Which revision best establishes a clear, sophisticated controlling idea and provides strong, relevant advanced supporting evidence while enhancing the overall effectiveness of the informational writing?
Advance the controlling idea that ERCOT can reliably integrate rising wind and solar by coupling targeted transmission expansion modeled on Competitive Renewable Energy Zones with weatherization, fast ramping resources, and demand response, organizing the essay to document Texas leadership in installed wind capacity, synthesize studies showing that additional transmission reduces curtailment and congestion, and evaluate a portfolio of grid services that addresses both winter and summer risk profiles.

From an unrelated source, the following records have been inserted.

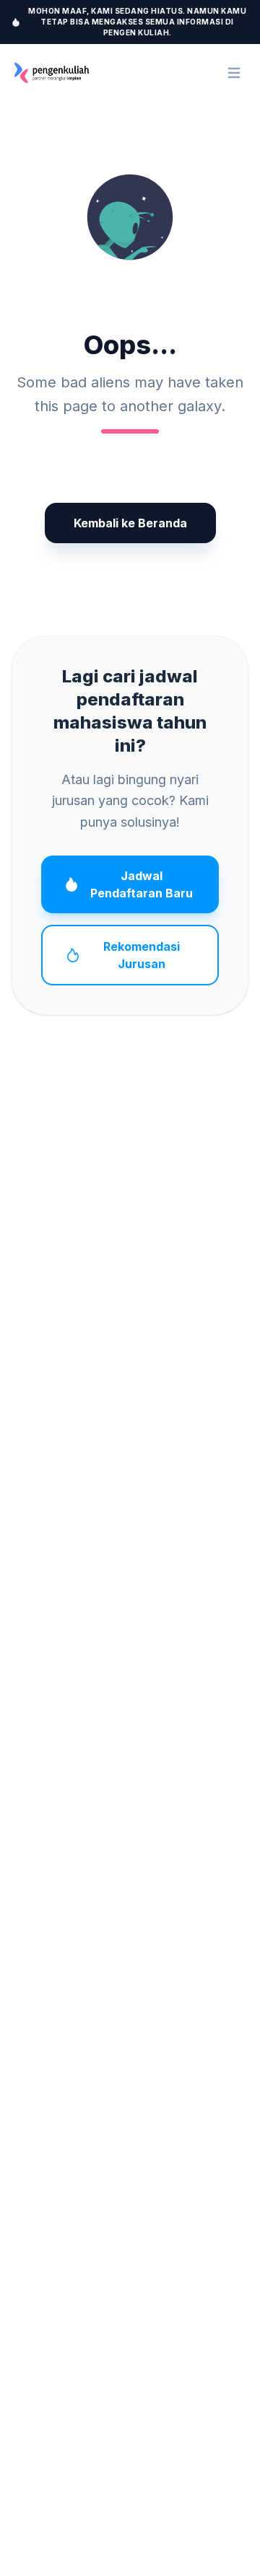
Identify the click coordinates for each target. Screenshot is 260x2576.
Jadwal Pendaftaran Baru (141, 884)
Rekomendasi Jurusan (141, 955)
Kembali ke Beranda (130, 523)
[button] (130, 217)
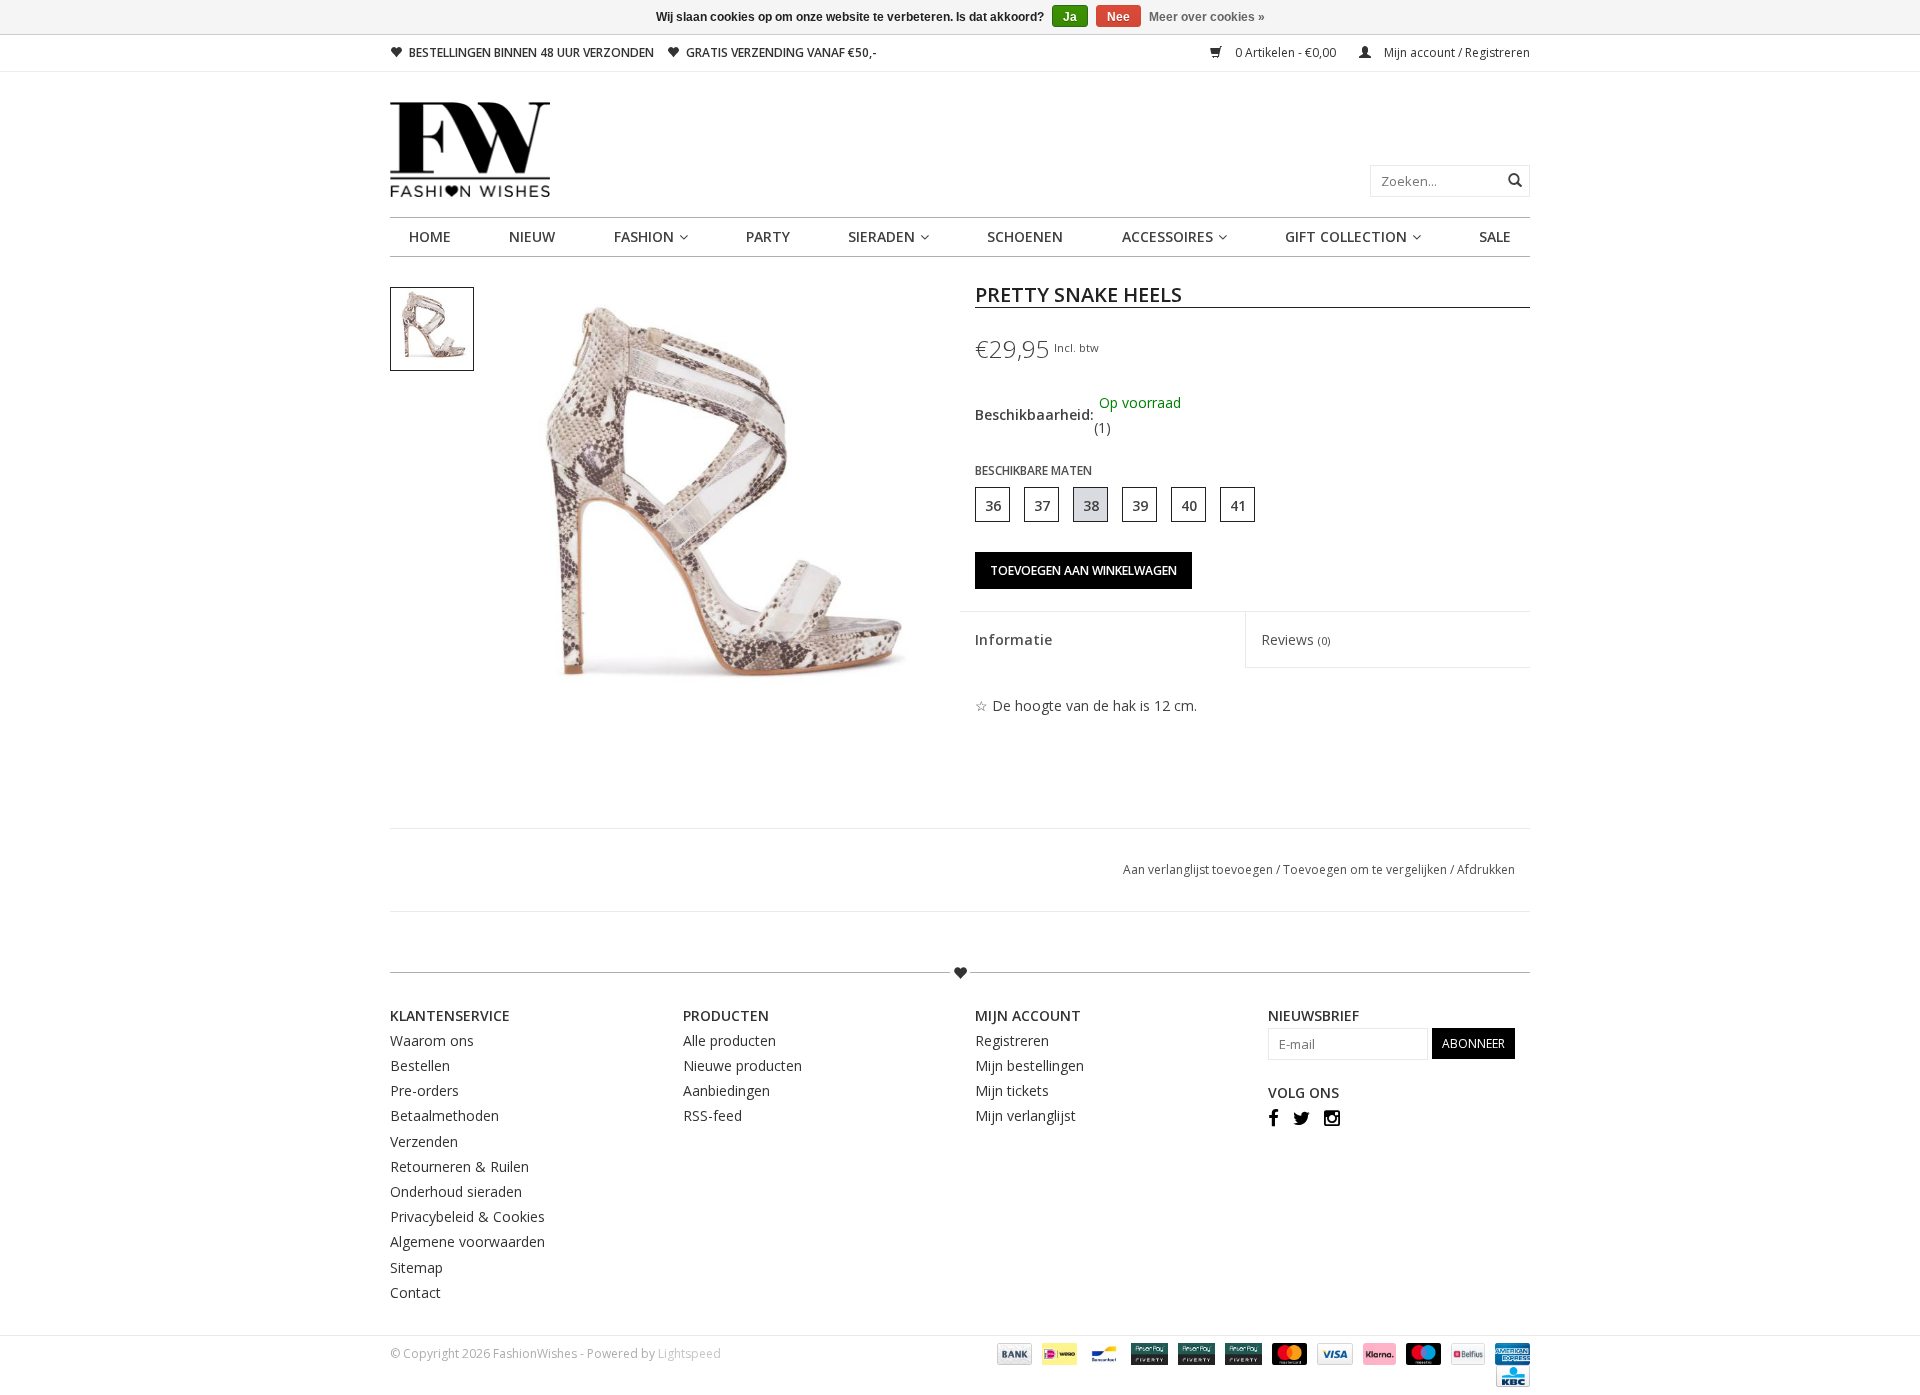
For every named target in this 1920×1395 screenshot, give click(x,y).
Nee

Argue that utility scale batteries are the single decisive solution, briefly noting falling costs and cycle efficiency, without analyzing transmission constraints, demand flexibility, or seasonal reliability needs.
Reframe the piece as a national debate over energy policy, comparing federal incentives and other states, while minimizing the specific market structure and operational features that shape choices within Texas.
Conclude that rooftop solar adoption will change consumer behavior so much that utility planning becomes obsolete, focusing on household habits rather than system level reliability evidence.
Explanation
Choice A provides a clear, Texas specific controlling idea and organizes advanced, relevant evidence about transmission, curtailment, and complementary grid services to enhance coherence. B is too narrow. C drifts into broad national generalities. D shifts to consumer behavior and loses the informational focus on system planning.